For starters, the Montgomery County Animal Services and Adoption Center is over 49 thousand square feet, is energy-efficient, has radiant floor heating in the canine areas, and HVAC systems which provide ten air changes per hour to prevent the spread of odors and disease. There are private animal holding and treatment areas, plus classroom, conference and office space. There's a walking trail and outdoor fenced exercise runs. Take a look.
I wanted to see the shelter in Montgomery County partly because Baltimore County is getting ready to build its own new 6 million dollar shelter facility. Clearly, 6 million is not 17, but it would seem that 6 million dollars could buy you a lot, as long as the county makes great effort to do it right.
One county official tells me the deadline for bids to build the new shelter is September 18th. The county hopes to break ground around Thanksgiving of this year with completion of the new shelter expected (weather permitting) around September of next year. The county expects to have more answers about the building's features within the next couple of weeks, and I'll keep you posted.
The current facility is old and needs replacing, so a new building is a great thing. But while the physical plant is important, what goes on inside the shelter is just as important as the walls that enclose it. As a result, the county needs to give great thought about shifting toward the kind of sheltering philosophy that guides the shelter in Montgomery County and a growing number of other animal shelters around the country.
That means things like extensive coordination with rescue groups, the creation of a vibrant foster program, ample use of volunteers, and the use of enrichment to reduce kennel stress.

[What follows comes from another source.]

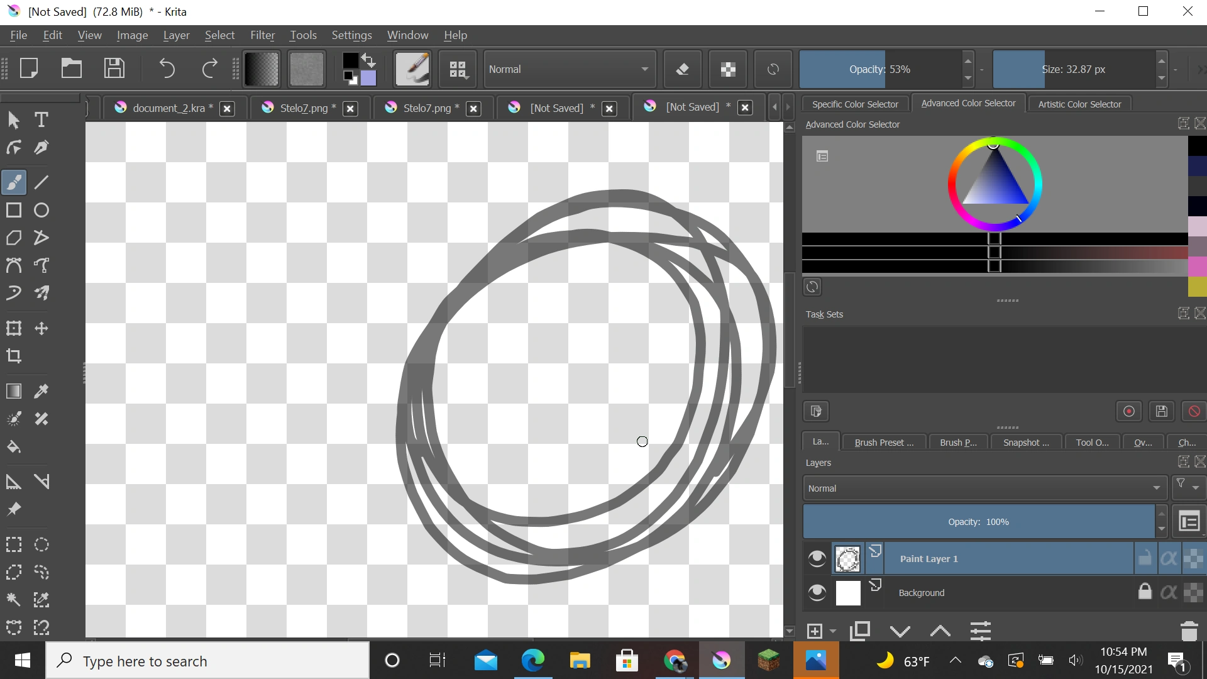Enable eraser mode in the toolbar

Kennel stress is not some new age concept. Think about what solitary confinement can do to a human being. The SPCA of Texas website defines kennel stress as a similar kind of thing...a kind of insanity that results when animals are confined in cages for prolonged periods without ample human contact or opportunity to exercise, think, and rest.
Kennel stress manifests itself in all kinds of negative behaviors, sometimes even aggression. An animal's mental health can deteriorate so profoundly, the pet may no longer be suitable for adoption.
To combat kennel stress, animal experts recommend what's known as enrichment, things like social interaction with staff and volunteers, obedience training, opportunities to play outside and interactive toys where dogs must find ways to get to treats tucked inside of them.
To put it simply, as Baltimore County prepares to build an updated facility, it needs to embrace the kinds of programs that help animals mentally thrive as well as survive.
On another front, my visit to Montgomery County brought me face to face with an unexpected question; whether or not the best solution for Baltimore County's shelter is a public/private partnership (PPP). Under a PPP, a non-profit group (private) would form to run the shelter, receiving some funding from the county (public), then raising the rest of its operating revenue on its own.
This system works very well at many shelters like BARCS (the Baltimore Animal Rescue and Care Shelter) and the
Washington, D.C. Humane Society. Both of these are similar to Baltimore County's facility in that they must accept all animals surrendered by citizens, as well as the strays picked up by animal control officers in their jurisdictions.
As it turns out, Montgomery County's shelter is not operated through a PPP. It's owned and operated by the
Montgomery County Police Department. And yet, the lack of a PPP doesn't prevent it from employing the kinds of programs that put animals' needs first.
So, while many have been calling for a PPP at the Baltimore County shelter (and I have been one of them), I'm no longer sure whether a PPP is necessary to create the kind of shelter we want.
When all is said and done, what matters is the philosophy set forward by those who run the place. If we have a shelter administration that really wants to create a modern-day operation, that may be enough. It's a question of the county's commitment to this goal.
How does Baltimore County begin to move in this direction? Perhaps what's warranted is a measure like the one adopted in Pasco County, FL. As I've written earlier, county commissioners there approved a plan in 2012 requiring their shelter to achieve a 90% live release rate. They set the standard, then left it up to those in charge of the shelter to achieve it.
Surprise! It's working. The Pasco County shelter's live release rate has jumped from 22% to 80%, with efforts continuing to reach the 90% target.
Because of recent calls for change, some Baltimore County Council members are considering legislation concerning our shelter. Perhaps new laws should include a mandate for a 90% live release rate.
For this to be ultimately successful, there would have to be a shift in mindset in the county…a dedication to adopting new ways of thinking, more transparency, and a real belief that every animal matters.
Those who are angry that this has not yet happened need to understand human nature. Even though county government is supposed to be answerable to residents, no one likes to be told how to do their job, especially by people complaining that everything is wrong and nothing is right. With time, I believe county officials will see the benefit in bringing the shelter in line with today's best practices.
If that happens…if our shelter implements programs to keep all animals mentally and physically healthy, expand its volunteer program, increase cooperation with rescues, become transparent, and greatly move the live release rate from its current 50% to 90%, I think most animal advocates won't care how they do it.
PPP or no PPP, 90% survival is surely good enough for me.